I want to covert C++ string to NSString
to use in iOS app.
But sometimes the result is nil for C++ string with strange suffix format.
For example: a C++ string "but in fact it turned out to be you!$\\211/" will produce nil after convert to NSString
.
mainFile.open(filePath, std::ios::binary);
mainFile.seekg(current_offset);
char buffer[size];
mainFile.read(buffer, sizeof buffer);
string tempString = string(buffer)
NSString *testString = [NSString stringWithCString:tempString.c_str() encoding:NSUTF8StringEncoding];
When cout << tempString
I still read the string content with a strange code suffix, but it produces nil after convert to NSString
Anyone know how to fix this?
Why bother with the C++ portion at all?
NSString *filePath = @"/path/to/some/file.txt";
NSFileHandle *input = [NSFileHandle fileHandleForReadingAtPath:filePath];
[input seekToOffset:current_offset];
NSData *bytes = [input readDataOfLength:size];
if (bytes)
{
NSString *str = [[NSString alloc] initWithData:bytes encoding:NSUTF8StringEncoding];
}
else
{
NSLog(@"Unable to read from file");
}
If str
is nil
, then it means that the data is not encoded as UTF8, so you need to find what encoding your data is actually in.

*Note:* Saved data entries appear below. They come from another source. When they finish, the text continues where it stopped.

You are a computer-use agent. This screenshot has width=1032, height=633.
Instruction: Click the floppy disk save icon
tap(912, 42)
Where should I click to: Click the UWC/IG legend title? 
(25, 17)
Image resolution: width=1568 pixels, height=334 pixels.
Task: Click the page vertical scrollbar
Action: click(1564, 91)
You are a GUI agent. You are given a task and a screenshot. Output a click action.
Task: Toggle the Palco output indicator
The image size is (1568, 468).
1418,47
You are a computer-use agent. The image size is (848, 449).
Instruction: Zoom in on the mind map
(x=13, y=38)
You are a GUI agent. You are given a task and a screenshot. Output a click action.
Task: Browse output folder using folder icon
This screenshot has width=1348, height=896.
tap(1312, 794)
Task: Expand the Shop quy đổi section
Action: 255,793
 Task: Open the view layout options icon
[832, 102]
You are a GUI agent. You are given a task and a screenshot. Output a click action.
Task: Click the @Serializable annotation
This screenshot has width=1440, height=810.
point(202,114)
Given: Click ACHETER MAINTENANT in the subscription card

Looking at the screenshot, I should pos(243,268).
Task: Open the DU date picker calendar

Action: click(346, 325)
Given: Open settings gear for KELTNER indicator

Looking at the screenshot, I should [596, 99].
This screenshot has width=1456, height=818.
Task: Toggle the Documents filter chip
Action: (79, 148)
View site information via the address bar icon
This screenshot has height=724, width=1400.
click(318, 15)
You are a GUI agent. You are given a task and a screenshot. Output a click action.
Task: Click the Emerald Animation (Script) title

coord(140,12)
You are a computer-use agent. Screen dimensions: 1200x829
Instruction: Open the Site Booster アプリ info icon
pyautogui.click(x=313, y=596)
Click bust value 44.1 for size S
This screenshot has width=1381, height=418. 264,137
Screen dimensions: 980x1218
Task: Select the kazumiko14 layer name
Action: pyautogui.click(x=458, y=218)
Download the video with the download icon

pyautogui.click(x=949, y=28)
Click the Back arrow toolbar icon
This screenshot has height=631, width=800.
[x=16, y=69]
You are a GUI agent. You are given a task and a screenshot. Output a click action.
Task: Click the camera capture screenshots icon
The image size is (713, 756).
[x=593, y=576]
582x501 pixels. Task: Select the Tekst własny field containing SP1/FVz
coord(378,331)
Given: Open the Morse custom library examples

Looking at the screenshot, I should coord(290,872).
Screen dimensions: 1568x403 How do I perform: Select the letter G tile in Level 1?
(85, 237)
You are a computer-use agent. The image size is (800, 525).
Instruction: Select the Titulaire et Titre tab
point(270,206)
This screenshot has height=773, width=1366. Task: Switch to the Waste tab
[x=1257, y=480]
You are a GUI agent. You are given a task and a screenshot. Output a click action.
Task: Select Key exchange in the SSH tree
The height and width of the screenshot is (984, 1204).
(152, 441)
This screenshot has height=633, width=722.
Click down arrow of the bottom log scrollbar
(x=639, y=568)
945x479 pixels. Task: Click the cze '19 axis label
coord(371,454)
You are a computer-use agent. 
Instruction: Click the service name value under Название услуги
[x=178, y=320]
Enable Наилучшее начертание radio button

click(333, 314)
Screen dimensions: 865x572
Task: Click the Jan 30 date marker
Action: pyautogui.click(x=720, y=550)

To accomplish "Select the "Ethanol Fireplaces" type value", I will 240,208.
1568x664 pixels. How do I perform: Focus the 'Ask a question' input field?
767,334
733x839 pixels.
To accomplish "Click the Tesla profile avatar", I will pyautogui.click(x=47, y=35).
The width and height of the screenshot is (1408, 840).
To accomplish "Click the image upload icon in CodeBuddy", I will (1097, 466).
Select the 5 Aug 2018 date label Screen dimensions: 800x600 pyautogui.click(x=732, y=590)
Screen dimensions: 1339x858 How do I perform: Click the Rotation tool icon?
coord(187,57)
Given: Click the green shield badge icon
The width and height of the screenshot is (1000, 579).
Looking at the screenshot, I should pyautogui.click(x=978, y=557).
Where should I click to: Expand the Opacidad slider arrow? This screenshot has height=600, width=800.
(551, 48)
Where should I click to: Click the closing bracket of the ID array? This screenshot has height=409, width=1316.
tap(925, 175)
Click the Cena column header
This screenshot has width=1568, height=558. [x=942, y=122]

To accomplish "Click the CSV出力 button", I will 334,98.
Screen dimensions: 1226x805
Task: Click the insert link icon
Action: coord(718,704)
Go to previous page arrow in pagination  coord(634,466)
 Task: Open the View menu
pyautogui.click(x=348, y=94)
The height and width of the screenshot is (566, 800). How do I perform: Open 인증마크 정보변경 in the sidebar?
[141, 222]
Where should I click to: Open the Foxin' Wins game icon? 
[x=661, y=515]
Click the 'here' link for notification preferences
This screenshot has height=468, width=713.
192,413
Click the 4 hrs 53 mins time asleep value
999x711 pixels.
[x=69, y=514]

If it came from a Windows computer, try NSWindowsCP1251StringEncoding
or NSISOLatin1StringEncoding
.
The code is specifying the encoding NSUTF8StringEncoding
but the string has a byte value that is not a valid UTF-8 character. Pick an encoding that matches the string.
Try an encoding such as NSISOLatin1StringEncoding
:
8-bit ISO Latin 1 encoding.
NSMacOSRomanStringEncoding
might be another encoding to consider if you are coming from a Mac environment.